通过运行“eventvwr.msc”程序，在事件查看器窗口左侧选择“安全性”项，在右侧窗口中可以看到所有的安全审核事件，其中就包括针对病毒文件的审核事件。双击对应的事件项目，可以查看其详细信息。如果发现黑客入侵的痕迹，就需要使用各种安全工具，对系统进行全面检测，将木马等潜伏分子一网打尽。

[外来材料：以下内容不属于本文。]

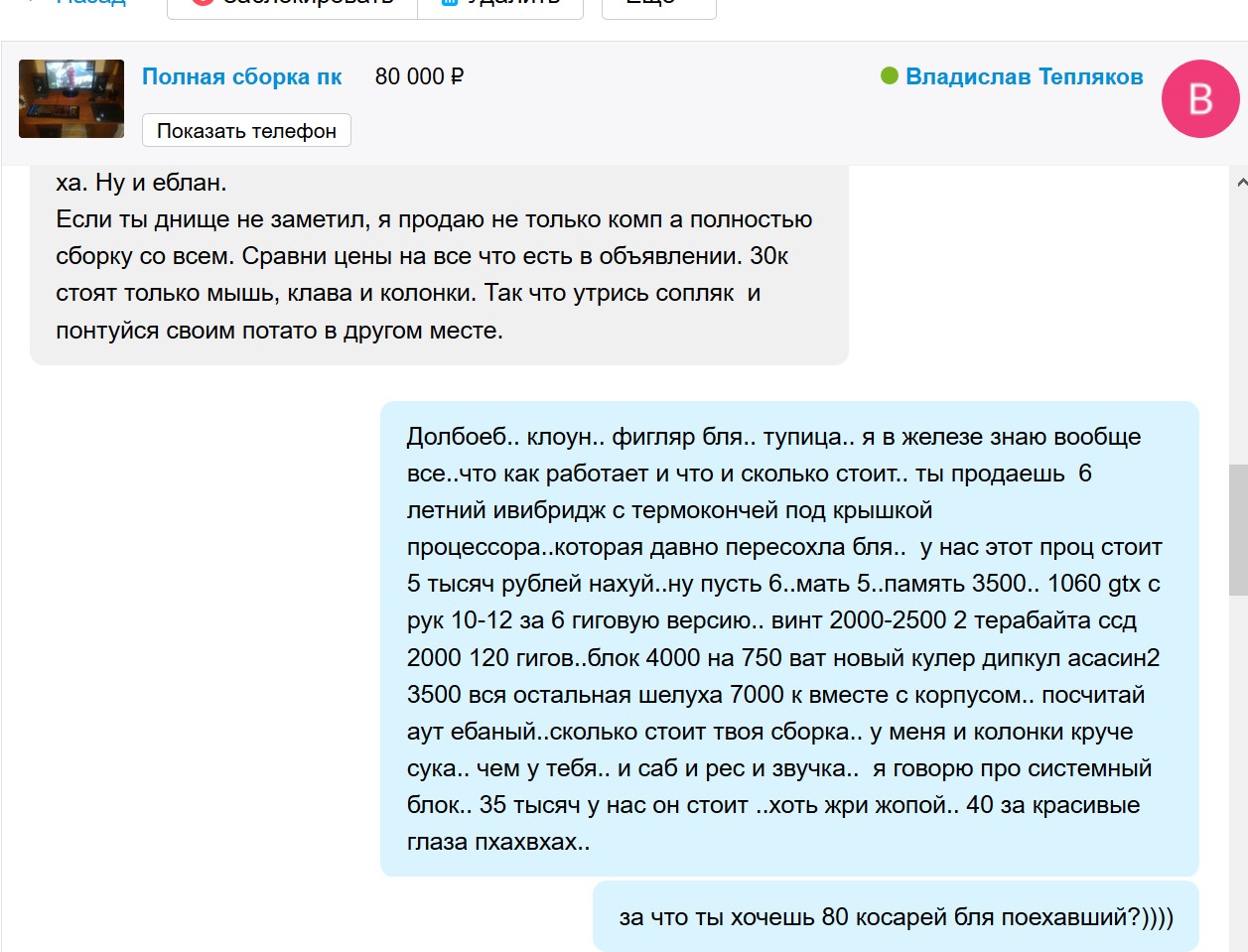Click the green online status dot

point(890,76)
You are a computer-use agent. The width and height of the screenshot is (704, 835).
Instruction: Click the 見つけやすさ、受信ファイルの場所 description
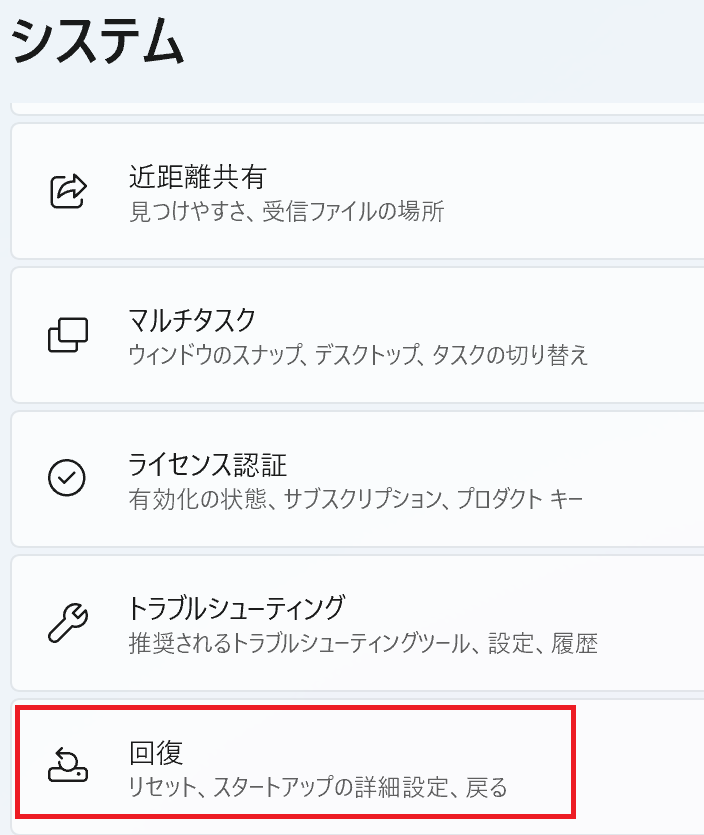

当然，黑客也可能采取删除日志的方法，例如，将“C:WindowsSystem32Config”文件夹中的三个“.EVT”文件删除，这样就清空了日志信息。不过当其在删除日志文件的同时，系统也会自动常见一条日志信息，用来记录入侵者删除日志的行为。因此，如果发现日志信息莫名其妙地消失，或者只剩下一条记录（或是干脆连最后一条日志也消失），就可以断定本机已经变成了黑客的肉鸡了。

让主机远离“肉鸡”之列

为了避免让自己的电脑变成肉鸡，最重要的是要加固安全防范措施，截断黑客入侵的通道。

一般来说，黑客要想获得并控制肉鸡，常用的手段是散播病毒或者木马，感染远程主机后执行入侵操作，或者对目标机进行扫描检测，发现其存在的漏洞，进入执行入侵动作，并在其上秘密开启端口建立非法连接。所以，对其最直接的防御方式是安装强悍的杀毒软件，并及时升级病毒库，来发现和识别新的病毒木马。

实际上，当病毒木马入侵后也会对杀毒软件进行破坏，终止其运行或者让其无法正常工作，破坏其升级机制，让其无法顺利升级病毒库。例如其会采用映像劫持技术、屏蔽杀毒软件运行等。如果发现杀毒软件运行异常，应该对系统进行深入检查。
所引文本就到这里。